CISO, 어느 부서의 소속 되어서는 안 된다

연보라 기자 bora@ciociso.com

CIO와 CISO가 분리돼야 한다는 이야기는 어제 오늘만이 아니다.
아직도 많은 기업, 기관들의 CIO가 CISO를 겸하거나, 보안조직이 IT부서 내 작은 팀으로 속해 있는 현 상황에서 이러한 이야기는 공허한 주장으로 들릴 수 있다.
그러나 오늘날 보안이 기업의 생존과 직결된 중대한 이슈로 강조되는 만큼, 그 중요성에 걸 맞는 CISO의 책임과 위상이 주어져야 할 것이다.
보안은 업무에 불편을 초래할 수 있는 것이므로 이를 전사적으로 수행하기 위해서는 보안전담조직이 C레벨의 책임을 가져야 한다. 
CIO는 보안관점보다는 운영의 효율화에 관심을 갖고 있는 자리다. 반대로 보안은 불편을 초래할 수밖에 없는 것이기 때문에 이를 동시에 추구한다는 것은 불가능하다. 만약 한 조직 내에 CIO와 CISO 역할이 공존한다면, 두 역할의 갈등이 어느 한 방향으로 수렴돼 이사회까지 올라갈 수 없다. 즉 보안과 업무효율성의 갈등이 기업 내에서 공론화될 수 없다는 이야기다.
따라서 CIO와 CISO는 분리되어 서로 갈등해야 하고 그 갈등을 통해 교훈을 도출할 수 있어야 한다. 그러려면 CISO는 CIO와 동등한 위치에서 대립할 수 있어야 한다. 소위 CIO와 CISO가 ‘맞짱’을 뜰 수 있어야 한다는 이야기다.
제대로 된 보안을 하려면 분리가 마땅하지만, 기업이 임원 한 자리를 늘리는 것은 말처럼 쉬운 일은 아니다.
그래서 몇몇 기업들은 차선책으로 보안조직을 감사조직에 두기도 한다. 현대캐피탈, 두산중공업, 미래에셋증권 등이 여기에 해당된다.
감사와 보안을 통합한 기업의 한 CISO는 “CISO 조직을 분리하는 것은 기업으로서 큰 부담이다. 그렇다면 IT보다는 감사 부서에 두는 편이 낫다. CIO와 CISO의 역할이 충돌될 수 있기 때문이다”라고 설명했다.
이렇듯 감사 부서에 보안조직을 두는 것은 IT와 보안의 분리라는 측면에서는 긍정적이지만, 결국 장기적으로는 이 또한 분리해야 하는 임시방편일 뿐이다.

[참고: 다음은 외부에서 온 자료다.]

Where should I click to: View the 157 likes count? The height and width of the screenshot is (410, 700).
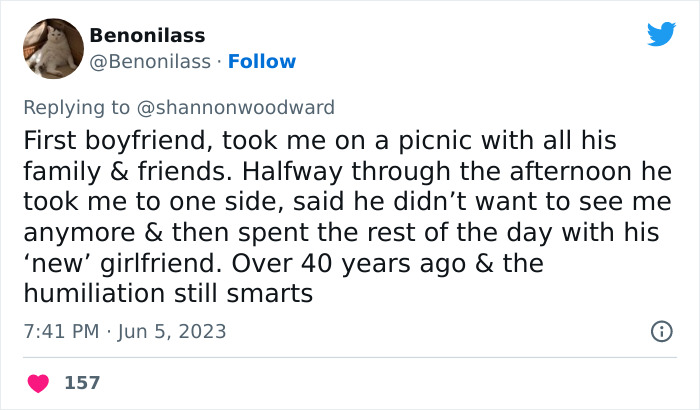80,382
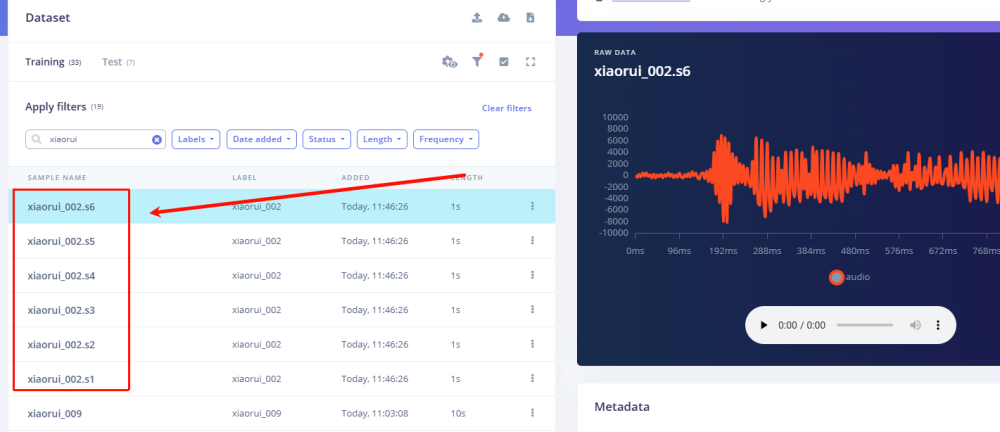
Task: Play the xiaorui_002.s6 audio sample
Action: (764, 325)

감사는 기업의 모든 활동을 모니터링하고 이중 점검해야 하는 부서인데, 감사가 보안업무를 직접 수행하게 되면 보안을 감사하고 이중 점검할 수 있는 조직이 없어지는 셈이다. 이는 마치 국가정보원이 직접 국방 업무를 하고, 감사원이 경찰 업무를 하는 것과 마찬가지다. 국정원은 국방부를, 감사원은 경찰을 모니터링하고 감사하는 기관이지 직접 그 역할을 수행하려고 들면 안 되는 것이다.
더불어 바람직한 보안조직을 구성하기 위해서는 IT 만의 조직이 되어서도 안 된다.
정보보호는 시스템적인 보안과 더불어 관리적인 차원의 보안도 필요하므로, 정보보안 엔지니어뿐 아니라 법 제도, 경영, 회사 내 상황에 대해 잘 알고 있는 구성원이 함께 모여 보안을 설계해야 한다.